José María Gabriel y Galán

(Frades de la Sierra, 1870 - Guijo de Granadilla, 1905) Poeta español que cantó en versos sencillos y espontáneos las virtudes tradicionales campesinas. Su obra, ajena a las novedades temáticas del modernismo (aunque no tanto a las formales), se centró en el ambiente rural y expresó un concepto cristiano y optimista de la vida en la naturaleza. La familia patriarcal, la existencia hogareña y la austeridad del agricultor castellano fueron la materia de sus versos, que bebió en las fuentes de la literatura pastoril latina y en el Siglo de Oro español, así como en algunos autores españoles románticos y contemporáneos.


José María Gabriel y Galán

Hijo de labradores, fue a su vez labrador tras de haber ejercido la profesión de maestro, que abandonó al contraer matrimonio. Su consagración como poeta arranca de 1901, cuando en los Juegos Florales celebrados en Salamanca fue galardonado con la flor natural por su composición "El ama".

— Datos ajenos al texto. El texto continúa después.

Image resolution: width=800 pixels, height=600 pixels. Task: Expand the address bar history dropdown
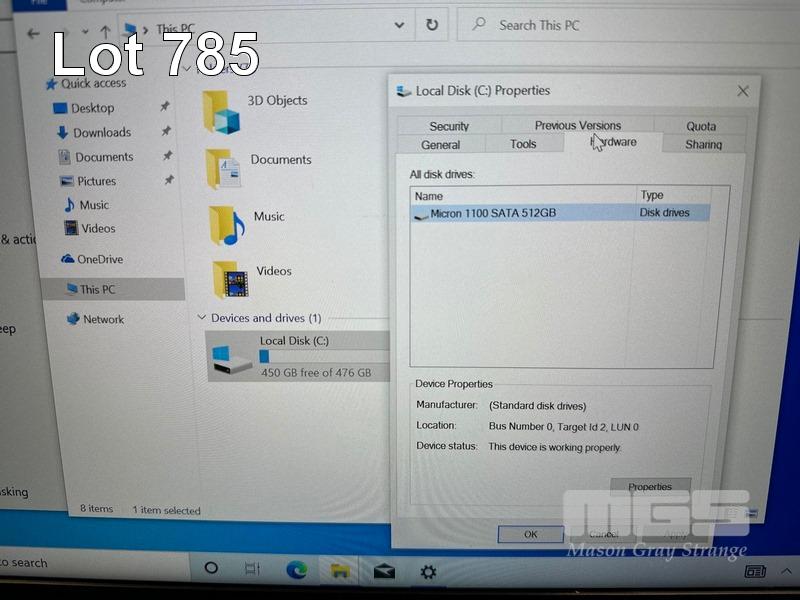pos(399,25)
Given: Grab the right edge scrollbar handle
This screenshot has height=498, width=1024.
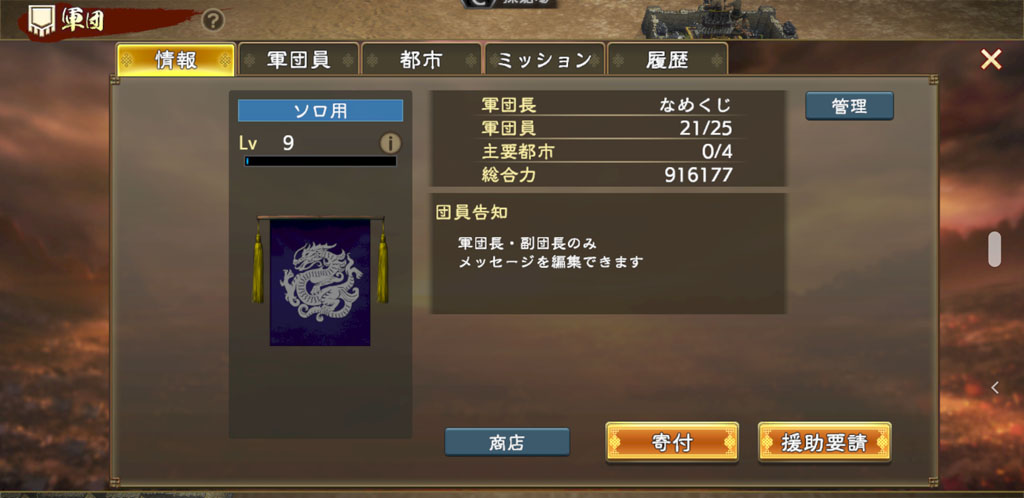Looking at the screenshot, I should click(x=994, y=249).
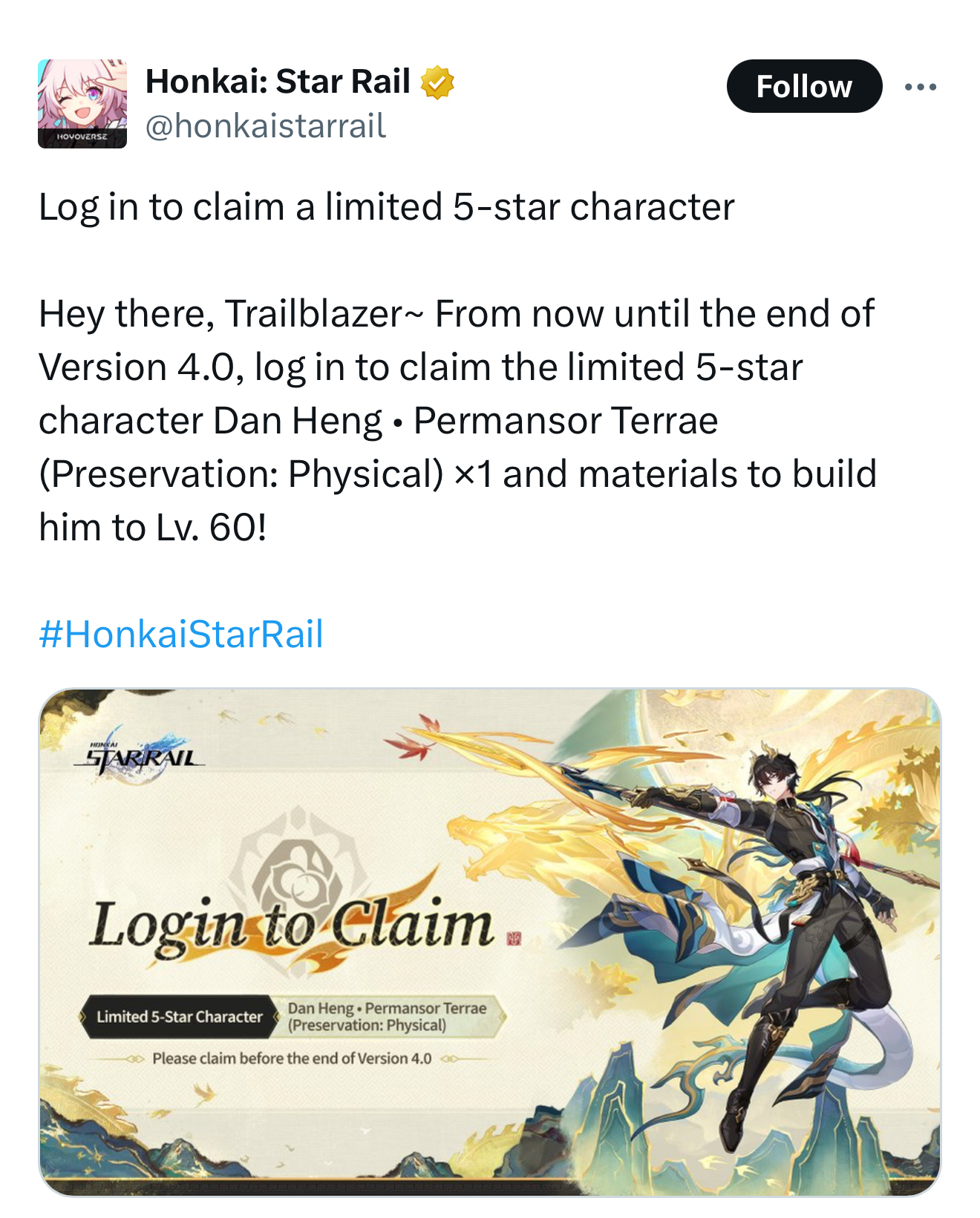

Grandes escritores de aquel tiempo, como Emilia Pardo Bazán, José María de Pereda, Miguel de Unamuno y Joan Maragall, en pleno auge del costumbrismo literario regionalista, contribuyeron a su rápido encumbramiento. Posteriormente, la crítica le ha regateado méritos, aunque sigue siendo uno de los poetas españoles más leídos. Cantó las tierras y las gentes de Salamanca y Extremadura, en una poesía realista, a veces monótona, pero que dio clara y musical expresión a sentimientos muy arraigados en la conciencia colectiva de su país. En ello reside uno de sus principales méritos, pues, como dice Gerald Brenan, es "uno de los pocos escritores de esta nación de campesinos que siente verdaderamente la vida del campo".

Cabe advertir en su poesía influjos de la escuela poética salmantina, de Espronceda, Zorrilla, José Asunción Silva y Vicente Medina. Los "Aires murcianos" de este último fueron los que, según Unamuno, le sugirieron a Gabriel y Galán sus composiciones en dialecto extremeño, entre las más famosas de las cuales figuran "El embargo" y "El Cristu benditu".

Estilísticamente es notable su propensión a las adjetivaciones dobles ("los de las pardas onduladas cuestas", "la castiza vieja raza de selváticos poetas"), característica del modernismo español que él extremó de modo peculiar en sus versos. De 1902 a 1906 aparecieron sus libros Castellanas (1902), Extremeñas (1902), Campesinas (1904), Nuevas castellanas (1905) y Religiosas (1906). De 1909 data la primera aparición de sus Obras completas, que han alcanzado más de 40 ediciones sucesivas, lo que significa que no ha decaído su amplia y sostenida popularidad.

Las Castellanas (1902) son las más representativas del autor, gran intérprete de la naturaleza austera. La vida mísera de los campesinos salmantinos es cantada por el poeta en versos que expresan una resignación cansada, carente en absoluto de rebeldía social. La presencia constante de la muerte alcanza momentos gélidos, que tan sólo airea la fe en Dios. En Nuevas castellanas (1905) se nota una mayor versatilidad y variedad temática, y desaparece un tanto el tema de la muerte. Las Religiosas (1906) expresan el sentimiento religioso desde la experiencia cotidiana y en las circunstancias de la vida íntima y social del poeta, así como la vivencia religiosa del pueblo, a menudo en tono costumbrista.